Jesus told the crowds, “If any want to become my followers, let them deny themselves and take up their cross and follow me. For those who want to save their life will lost it, and those who love their life for my sake, and for the sake of the gospel will save it.”

So I think it’s time we had a little talk about the cross. As hard as this is, the time seems right doesn’t it? We’re surrounded by crosses this season. We’re singing about them in almost every hymn. Crosses are in the gospel every time we turn around, and this whole 40 days and 40 nights is headed straight for Good Friday and Easter. Given the theological and liturgical trajectory we’ve got going on here, the cross can’t be avoided. And according to the gospel passage it shouldn’t be avoided. We should even be picking up our own crosses as we go! Starting now. And so this morning I want to ask what a cross is and try to identify what it isn’t.
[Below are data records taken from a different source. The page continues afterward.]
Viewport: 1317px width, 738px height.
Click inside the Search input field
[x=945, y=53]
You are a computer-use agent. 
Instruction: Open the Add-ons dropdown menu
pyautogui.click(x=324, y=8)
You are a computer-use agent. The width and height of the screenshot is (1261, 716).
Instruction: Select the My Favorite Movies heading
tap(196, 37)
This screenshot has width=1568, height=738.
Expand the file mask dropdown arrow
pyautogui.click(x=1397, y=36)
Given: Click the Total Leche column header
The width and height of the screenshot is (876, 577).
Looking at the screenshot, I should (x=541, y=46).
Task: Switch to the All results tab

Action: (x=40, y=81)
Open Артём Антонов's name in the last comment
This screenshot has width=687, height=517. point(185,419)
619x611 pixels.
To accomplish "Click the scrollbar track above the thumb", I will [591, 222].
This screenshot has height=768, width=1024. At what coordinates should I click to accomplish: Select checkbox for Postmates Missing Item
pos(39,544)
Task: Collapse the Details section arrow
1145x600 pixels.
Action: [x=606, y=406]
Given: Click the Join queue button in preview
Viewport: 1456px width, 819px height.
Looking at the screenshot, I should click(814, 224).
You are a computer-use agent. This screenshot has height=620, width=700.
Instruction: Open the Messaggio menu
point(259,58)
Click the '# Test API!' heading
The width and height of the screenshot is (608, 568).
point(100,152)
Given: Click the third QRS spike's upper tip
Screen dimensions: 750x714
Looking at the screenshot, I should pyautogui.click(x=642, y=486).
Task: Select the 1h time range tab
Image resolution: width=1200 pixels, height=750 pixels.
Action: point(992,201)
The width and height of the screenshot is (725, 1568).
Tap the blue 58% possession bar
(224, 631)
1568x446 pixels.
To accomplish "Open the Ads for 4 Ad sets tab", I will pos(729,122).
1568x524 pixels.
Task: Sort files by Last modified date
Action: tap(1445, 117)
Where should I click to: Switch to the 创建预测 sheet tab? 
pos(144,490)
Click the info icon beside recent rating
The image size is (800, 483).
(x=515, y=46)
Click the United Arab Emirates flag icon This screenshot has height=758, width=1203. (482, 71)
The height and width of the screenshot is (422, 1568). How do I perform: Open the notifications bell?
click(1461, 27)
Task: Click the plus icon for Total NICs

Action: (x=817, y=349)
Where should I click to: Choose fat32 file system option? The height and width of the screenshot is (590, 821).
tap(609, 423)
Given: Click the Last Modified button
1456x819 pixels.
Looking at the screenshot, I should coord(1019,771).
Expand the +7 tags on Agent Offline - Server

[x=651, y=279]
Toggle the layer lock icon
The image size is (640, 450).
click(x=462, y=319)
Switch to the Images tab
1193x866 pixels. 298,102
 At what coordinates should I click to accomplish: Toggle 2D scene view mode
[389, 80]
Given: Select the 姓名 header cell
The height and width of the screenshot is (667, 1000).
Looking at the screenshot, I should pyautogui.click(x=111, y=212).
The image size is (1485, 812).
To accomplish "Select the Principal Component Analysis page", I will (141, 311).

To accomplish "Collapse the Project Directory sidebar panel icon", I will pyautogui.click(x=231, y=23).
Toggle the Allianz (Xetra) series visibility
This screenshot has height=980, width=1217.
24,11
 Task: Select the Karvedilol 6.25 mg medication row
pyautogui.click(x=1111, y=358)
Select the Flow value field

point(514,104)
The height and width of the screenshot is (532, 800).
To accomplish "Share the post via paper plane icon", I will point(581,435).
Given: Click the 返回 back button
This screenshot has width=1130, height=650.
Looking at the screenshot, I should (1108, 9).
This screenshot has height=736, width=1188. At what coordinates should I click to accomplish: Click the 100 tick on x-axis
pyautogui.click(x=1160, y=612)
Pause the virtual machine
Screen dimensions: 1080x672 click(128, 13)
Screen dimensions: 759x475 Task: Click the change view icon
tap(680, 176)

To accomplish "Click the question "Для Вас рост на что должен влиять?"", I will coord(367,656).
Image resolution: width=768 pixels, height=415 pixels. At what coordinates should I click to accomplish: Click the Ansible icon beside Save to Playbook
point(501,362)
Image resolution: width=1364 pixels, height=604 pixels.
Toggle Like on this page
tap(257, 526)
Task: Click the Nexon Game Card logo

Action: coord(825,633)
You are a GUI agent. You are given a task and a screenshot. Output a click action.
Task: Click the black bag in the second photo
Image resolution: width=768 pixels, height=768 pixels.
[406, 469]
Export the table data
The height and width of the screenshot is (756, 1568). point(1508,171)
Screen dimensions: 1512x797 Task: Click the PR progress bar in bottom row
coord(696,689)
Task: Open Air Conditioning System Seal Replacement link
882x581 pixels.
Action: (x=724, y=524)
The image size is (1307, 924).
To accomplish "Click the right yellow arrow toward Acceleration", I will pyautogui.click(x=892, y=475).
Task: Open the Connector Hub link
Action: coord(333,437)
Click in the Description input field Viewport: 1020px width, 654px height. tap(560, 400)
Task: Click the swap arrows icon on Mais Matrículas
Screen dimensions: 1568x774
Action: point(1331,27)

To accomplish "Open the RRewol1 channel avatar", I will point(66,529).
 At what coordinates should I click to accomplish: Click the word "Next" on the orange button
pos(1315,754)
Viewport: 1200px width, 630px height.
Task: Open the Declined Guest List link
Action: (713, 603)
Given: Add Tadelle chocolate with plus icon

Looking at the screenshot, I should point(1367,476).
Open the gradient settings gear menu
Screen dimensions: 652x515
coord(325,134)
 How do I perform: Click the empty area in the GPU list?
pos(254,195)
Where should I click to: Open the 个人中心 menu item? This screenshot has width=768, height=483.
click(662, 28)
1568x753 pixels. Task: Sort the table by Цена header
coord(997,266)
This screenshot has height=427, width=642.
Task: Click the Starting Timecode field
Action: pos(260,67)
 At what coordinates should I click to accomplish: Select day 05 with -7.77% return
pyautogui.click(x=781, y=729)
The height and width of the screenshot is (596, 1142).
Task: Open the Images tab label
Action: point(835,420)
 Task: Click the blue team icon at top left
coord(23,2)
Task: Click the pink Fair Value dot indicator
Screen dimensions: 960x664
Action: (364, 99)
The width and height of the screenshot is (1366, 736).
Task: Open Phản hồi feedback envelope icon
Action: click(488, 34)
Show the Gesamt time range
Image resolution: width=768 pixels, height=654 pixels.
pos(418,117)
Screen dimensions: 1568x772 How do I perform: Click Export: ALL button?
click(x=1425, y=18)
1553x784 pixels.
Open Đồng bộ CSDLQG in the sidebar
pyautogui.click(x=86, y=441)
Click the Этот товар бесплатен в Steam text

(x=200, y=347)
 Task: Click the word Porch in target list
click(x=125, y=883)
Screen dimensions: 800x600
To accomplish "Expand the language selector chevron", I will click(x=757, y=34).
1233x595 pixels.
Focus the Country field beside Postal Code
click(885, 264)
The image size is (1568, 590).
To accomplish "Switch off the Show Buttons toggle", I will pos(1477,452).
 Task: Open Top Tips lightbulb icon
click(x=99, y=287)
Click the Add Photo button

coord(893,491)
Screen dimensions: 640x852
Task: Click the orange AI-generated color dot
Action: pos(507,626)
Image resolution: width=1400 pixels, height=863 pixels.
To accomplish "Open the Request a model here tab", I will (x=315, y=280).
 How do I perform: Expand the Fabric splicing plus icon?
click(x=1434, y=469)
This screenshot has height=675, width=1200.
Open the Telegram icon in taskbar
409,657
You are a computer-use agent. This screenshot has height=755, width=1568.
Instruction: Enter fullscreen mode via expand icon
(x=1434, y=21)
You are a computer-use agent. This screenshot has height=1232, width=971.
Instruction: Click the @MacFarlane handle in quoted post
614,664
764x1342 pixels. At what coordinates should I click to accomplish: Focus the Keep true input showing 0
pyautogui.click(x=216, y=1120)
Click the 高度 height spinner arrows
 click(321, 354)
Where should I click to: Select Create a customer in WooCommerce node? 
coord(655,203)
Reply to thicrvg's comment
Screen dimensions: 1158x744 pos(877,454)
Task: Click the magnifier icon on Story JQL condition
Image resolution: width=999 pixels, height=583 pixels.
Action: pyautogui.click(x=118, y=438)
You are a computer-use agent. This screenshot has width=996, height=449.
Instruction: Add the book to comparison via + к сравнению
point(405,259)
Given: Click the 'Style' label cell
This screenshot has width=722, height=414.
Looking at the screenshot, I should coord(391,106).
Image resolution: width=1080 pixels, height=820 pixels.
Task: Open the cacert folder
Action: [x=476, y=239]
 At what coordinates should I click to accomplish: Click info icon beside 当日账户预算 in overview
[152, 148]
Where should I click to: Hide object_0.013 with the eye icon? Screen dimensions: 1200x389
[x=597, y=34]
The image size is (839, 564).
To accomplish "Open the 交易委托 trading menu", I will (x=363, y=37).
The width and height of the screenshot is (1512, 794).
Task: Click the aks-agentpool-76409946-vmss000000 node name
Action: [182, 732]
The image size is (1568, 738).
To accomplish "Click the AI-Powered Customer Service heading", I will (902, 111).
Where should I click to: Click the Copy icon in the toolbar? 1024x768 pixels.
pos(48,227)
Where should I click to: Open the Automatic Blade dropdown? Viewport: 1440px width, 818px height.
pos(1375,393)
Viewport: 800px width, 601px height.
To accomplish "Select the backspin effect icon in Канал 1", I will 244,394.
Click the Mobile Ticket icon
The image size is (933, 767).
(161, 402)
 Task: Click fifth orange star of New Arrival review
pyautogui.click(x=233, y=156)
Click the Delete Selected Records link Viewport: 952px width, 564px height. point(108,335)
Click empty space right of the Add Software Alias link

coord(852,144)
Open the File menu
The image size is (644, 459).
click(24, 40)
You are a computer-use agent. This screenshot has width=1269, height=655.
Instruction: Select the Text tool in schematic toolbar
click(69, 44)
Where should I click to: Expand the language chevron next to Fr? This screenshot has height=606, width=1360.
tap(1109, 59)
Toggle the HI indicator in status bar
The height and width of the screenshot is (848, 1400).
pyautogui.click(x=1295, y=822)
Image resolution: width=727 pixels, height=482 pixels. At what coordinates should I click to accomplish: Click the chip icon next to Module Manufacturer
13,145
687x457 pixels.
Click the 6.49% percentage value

I’m going to start with the “isn’t,” because if there is any symbol that is misunderstood, misused even it’s this one. And just as an opening disclaimer, I should let you know that I don’t fully understand it either. There is holiness, there is God here and whenever that happens, there’s an element of mystery and we need to leave room for that mystery’s presence. And so while I can’t speak to you from a place that involves absolute, conclusive proof, I can speak to you from a place of faith which is seeking understanding. And that understanding ebbs and flows and grows over time. And I hope that speaking from that place will at least give us room to talk and to pray about the cross together.

OK – what a cross is not. I don’t believe that a cross is something that is from God. Which might sound strange, or wrong or borderline heretical, so let me explain a little more.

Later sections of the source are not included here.